El pepino encierra toda una serie de beneficios específicos para la salud que a menudo pasan desapercibidos, según recoge la Fundación Española de la Nutrición (FEN). Uno de su principales atractivos es su bajo contenido calórico, una característica que se debe a su escasa proporción de hidratos de carbono en comparación con otras hortalizas y, sobre todo, a su elevado contenido en agua. Este perfil lo convierte en un aliado ideal para dietas orientadas al control del peso o para quienes buscan alimentos ligeros que contribuyan a la hidratación diaria.
Es precisamente su alto contenido en agua tiene implicaciones directas en el organismo. Por ello, consumir pepino ayuda a mantener un buen estado de hidratación, especialmente en épocas de calor o tras la práctica de ejercicio físico. Además, este aporte hídrico favorece el correcto funcionamiento de procesos fisiológicos como la regulación de la temperatura corporal y el transporte de nutrientes.
Todas las vitaminas del pepino
En el ámbito vitamínico, el pepino presenta un perfil modesto, pero interesante. Según la FEN, aporta pequeñas cantidades de folatos, así como proporciones aún menores de tiamina y niacina. No obstante, su contenido más destacado es el de vitamina C, un nutriente esencial con función antioxidante.
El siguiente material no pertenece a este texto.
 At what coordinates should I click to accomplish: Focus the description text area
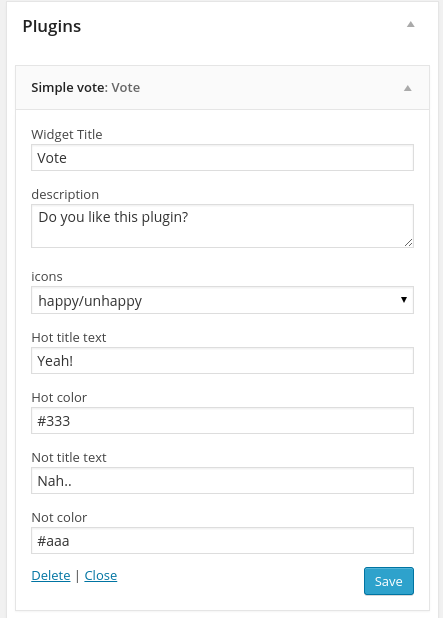click(222, 226)
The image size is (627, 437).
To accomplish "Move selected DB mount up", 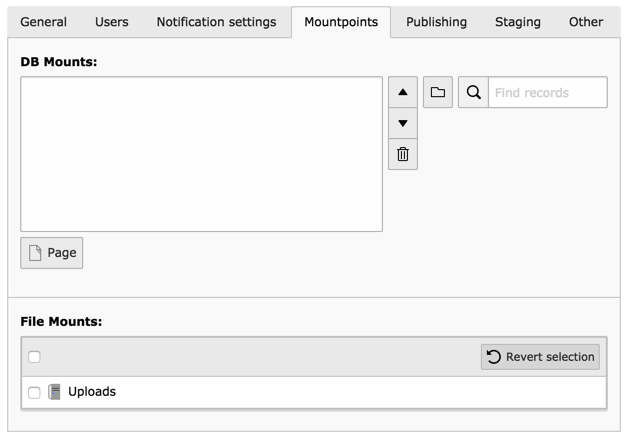I will click(x=402, y=93).
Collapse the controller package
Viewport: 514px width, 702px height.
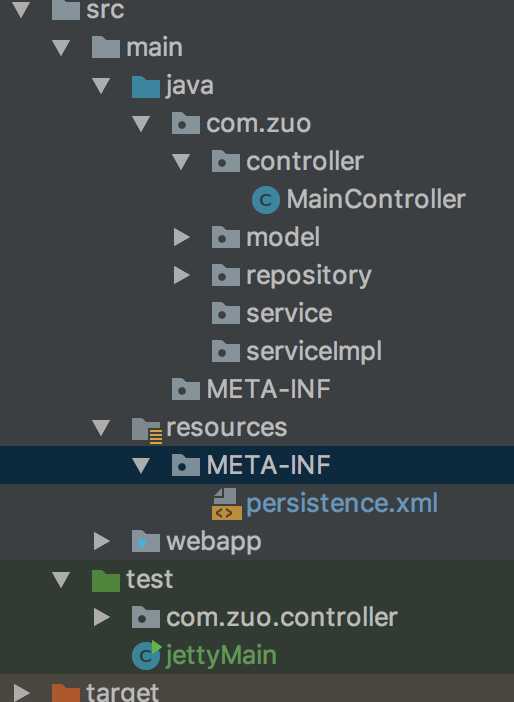coord(181,162)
De hecho, el consumo de unos 125 gramos de pepino puede cubrir alrededor del 16 % de las ingestas diarias recomendadas para la población.
La vitamina C desempeña un papel clave en la protección de las células frente al daño oxidativo, contribuye al buen funcionamiento del sistema inmunitario y participa en la formación de colágeno, fundamental para la piel, los huesos y los vasos sanguíneos. En este sentido, incluir pepino en la dieta puede ser una forma sencilla de reforzar estos procesos.
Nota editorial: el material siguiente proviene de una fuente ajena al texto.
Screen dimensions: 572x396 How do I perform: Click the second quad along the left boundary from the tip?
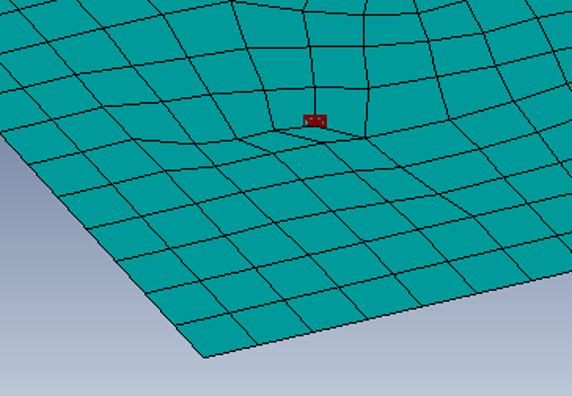pyautogui.click(x=189, y=303)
Otro aspecto relevante es la presencia de compuestos en la piel del pepino. En ella se encuentran pequeñas cantidades de beta-caroteno, un precursor de la vitamina A que también actúa como antioxidante. Sin embargo, este beneficio se reduce considerablemente cuando el pepino se consume pelado, ya que su contenido en este compuesto disminuye casi a cero. Por ello, siempre que sea posible y seguro desde el punto de vista higiénico, se recomienda consumirlo con piel.
El pepino, una fuente de potasio
En cuanto a los minerales, el pepino no se considera una hortaliza especialmente rica, pero sí aporta ciertos elementos importantes. El más abundante es el potasio, un mineral esencial para el equilibrio de líquidos en el organismo y el correcto funcionamiento muscular y nervioso. También contiene, en menor medida, fósforo, magnesio e hierro, que contribuyen a diversas funciones metabólicas.
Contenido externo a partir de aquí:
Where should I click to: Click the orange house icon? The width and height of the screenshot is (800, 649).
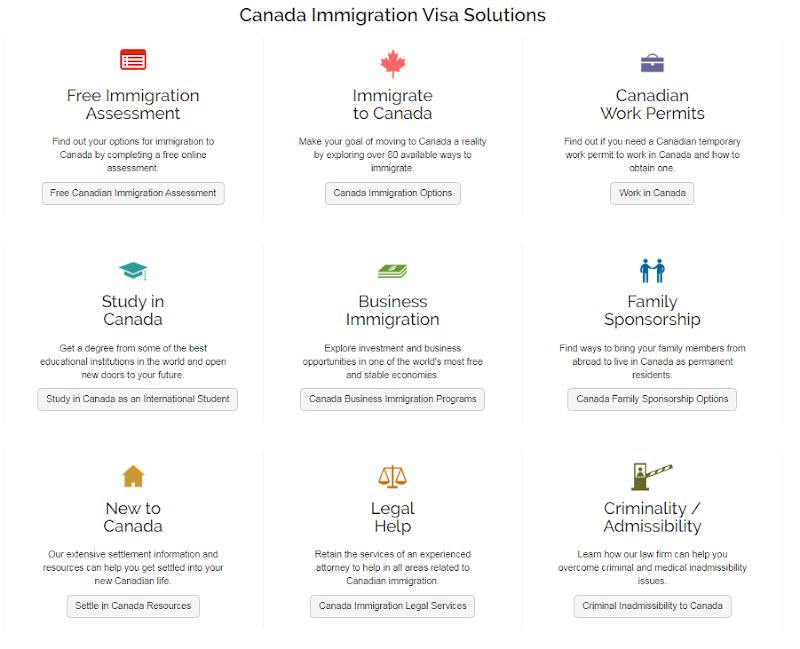pos(133,476)
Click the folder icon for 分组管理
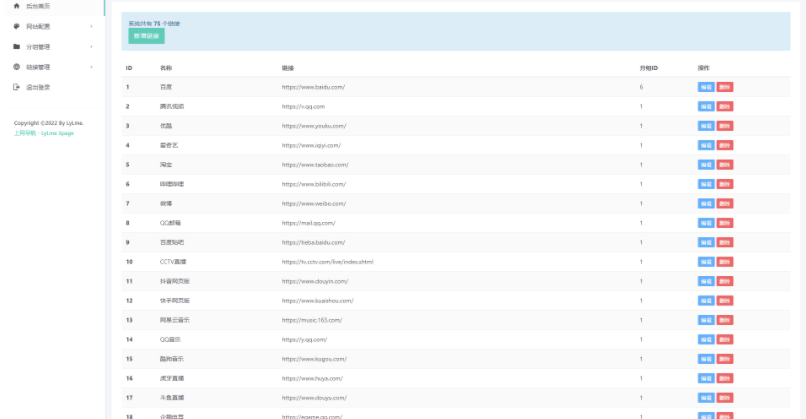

El potasio, en particular, desempeña un papel relevante en la regulación de la presión arterial, ya que ayuda a contrarrestar los efectos del sodio. Esto convierte al pepino en una opción interesante dentro de una dieta orientada a la salud cardiovascular, aunque su aporte no sea elevado en términos absolutos.
Además de vitaminas y minerales, el pepino contiene compuestos bioactivos como el beta-sitosterol. Este esterol vegetal, presente en pequeñas cantidades, cumple en las plantas la función de mantener la estructura y el funcionamiento de las membranas celulares. En el organismo humano, los fitoesteroles como el beta-sitosterol se han asociado con efectos beneficiosos sobre los niveles de colesterol, aunque su impacto depende del conjunto de la dieta.